» Data
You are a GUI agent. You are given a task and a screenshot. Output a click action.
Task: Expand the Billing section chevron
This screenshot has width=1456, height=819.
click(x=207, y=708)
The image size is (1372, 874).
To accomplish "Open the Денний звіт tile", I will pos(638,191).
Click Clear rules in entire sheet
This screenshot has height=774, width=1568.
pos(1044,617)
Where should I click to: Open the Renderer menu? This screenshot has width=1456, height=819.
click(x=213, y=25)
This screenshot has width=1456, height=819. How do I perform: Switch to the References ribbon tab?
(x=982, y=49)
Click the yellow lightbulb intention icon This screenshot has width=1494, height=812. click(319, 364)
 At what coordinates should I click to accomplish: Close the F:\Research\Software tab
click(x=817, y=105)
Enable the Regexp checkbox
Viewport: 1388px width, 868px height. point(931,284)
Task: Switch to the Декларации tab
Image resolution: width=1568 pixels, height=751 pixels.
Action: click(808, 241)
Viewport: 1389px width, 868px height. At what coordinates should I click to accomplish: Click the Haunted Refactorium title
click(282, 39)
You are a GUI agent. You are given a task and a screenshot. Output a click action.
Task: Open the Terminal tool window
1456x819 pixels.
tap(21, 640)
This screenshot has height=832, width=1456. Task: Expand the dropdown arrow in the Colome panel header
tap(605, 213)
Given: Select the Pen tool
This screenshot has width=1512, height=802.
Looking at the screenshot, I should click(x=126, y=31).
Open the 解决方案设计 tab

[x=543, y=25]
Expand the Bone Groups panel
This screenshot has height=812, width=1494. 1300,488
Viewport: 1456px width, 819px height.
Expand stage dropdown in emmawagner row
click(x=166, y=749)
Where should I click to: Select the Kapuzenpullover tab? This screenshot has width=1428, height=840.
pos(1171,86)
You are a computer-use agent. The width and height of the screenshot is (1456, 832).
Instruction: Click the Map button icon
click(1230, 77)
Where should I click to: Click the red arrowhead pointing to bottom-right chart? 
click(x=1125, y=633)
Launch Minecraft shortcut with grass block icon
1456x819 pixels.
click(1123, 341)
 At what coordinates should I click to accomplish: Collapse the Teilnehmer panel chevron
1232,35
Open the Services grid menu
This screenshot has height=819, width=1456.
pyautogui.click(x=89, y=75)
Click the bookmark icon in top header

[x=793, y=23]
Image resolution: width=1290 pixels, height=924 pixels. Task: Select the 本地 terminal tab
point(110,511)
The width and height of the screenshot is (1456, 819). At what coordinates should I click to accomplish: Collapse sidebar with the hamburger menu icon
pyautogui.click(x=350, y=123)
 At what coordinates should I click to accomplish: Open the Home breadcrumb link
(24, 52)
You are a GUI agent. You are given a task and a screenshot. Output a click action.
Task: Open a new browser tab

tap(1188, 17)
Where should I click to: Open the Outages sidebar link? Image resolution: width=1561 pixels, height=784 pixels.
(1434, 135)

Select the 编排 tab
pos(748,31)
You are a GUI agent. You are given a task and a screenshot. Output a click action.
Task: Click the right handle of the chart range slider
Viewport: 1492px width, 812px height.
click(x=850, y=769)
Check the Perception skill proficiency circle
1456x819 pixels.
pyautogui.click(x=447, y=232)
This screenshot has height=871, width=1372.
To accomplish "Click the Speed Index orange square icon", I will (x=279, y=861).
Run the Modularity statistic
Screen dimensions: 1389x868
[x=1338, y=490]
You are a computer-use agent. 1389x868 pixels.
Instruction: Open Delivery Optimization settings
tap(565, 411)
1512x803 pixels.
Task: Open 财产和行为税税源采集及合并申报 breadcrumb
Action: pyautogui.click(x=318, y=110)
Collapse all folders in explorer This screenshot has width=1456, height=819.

» What you are asked to do
Output nothing but the lines from the one that contains "Launch Minecraft shortcut" through the final line of the entries above, exactly as they appear.

» Expected answer
Launch Minecraft shortcut with grass block icon
1456x819 pixels.
click(1123, 341)
 At what coordinates should I click to accomplish: Collapse the Teilnehmer panel chevron
1232,35
Open the Services grid menu
This screenshot has height=819, width=1456.
pyautogui.click(x=89, y=75)
Click the bookmark icon in top header

[x=793, y=23]
Image resolution: width=1290 pixels, height=924 pixels. Task: Select the 本地 terminal tab
point(110,511)
The width and height of the screenshot is (1456, 819). At what coordinates should I click to accomplish: Collapse sidebar with the hamburger menu icon
pyautogui.click(x=350, y=123)
 At what coordinates should I click to accomplish: Open the Home breadcrumb link
(24, 52)
You are a GUI agent. You are given a task and a screenshot. Output a click action.
Task: Open a new browser tab

tap(1188, 17)
Where should I click to: Open the Outages sidebar link? Image resolution: width=1561 pixels, height=784 pixels.
(1434, 135)

Select the 编排 tab
pos(748,31)
You are a GUI agent. You are given a task and a screenshot. Output a click action.
Task: Click the right handle of the chart range slider
Viewport: 1492px width, 812px height.
click(x=850, y=769)
Check the Perception skill proficiency circle
1456x819 pixels.
pyautogui.click(x=447, y=232)
This screenshot has height=871, width=1372.
To accomplish "Click the Speed Index orange square icon", I will (x=279, y=861).
Run the Modularity statistic
Screen dimensions: 1389x868
[x=1338, y=490]
You are a computer-use agent. 1389x868 pixels.
Instruction: Open Delivery Optimization settings
tap(565, 411)
1512x803 pixels.
Task: Open 财产和行为税税源采集及合并申报 breadcrumb
Action: pyautogui.click(x=318, y=110)
Collapse all folders in explorer This screenshot has width=1456, height=819.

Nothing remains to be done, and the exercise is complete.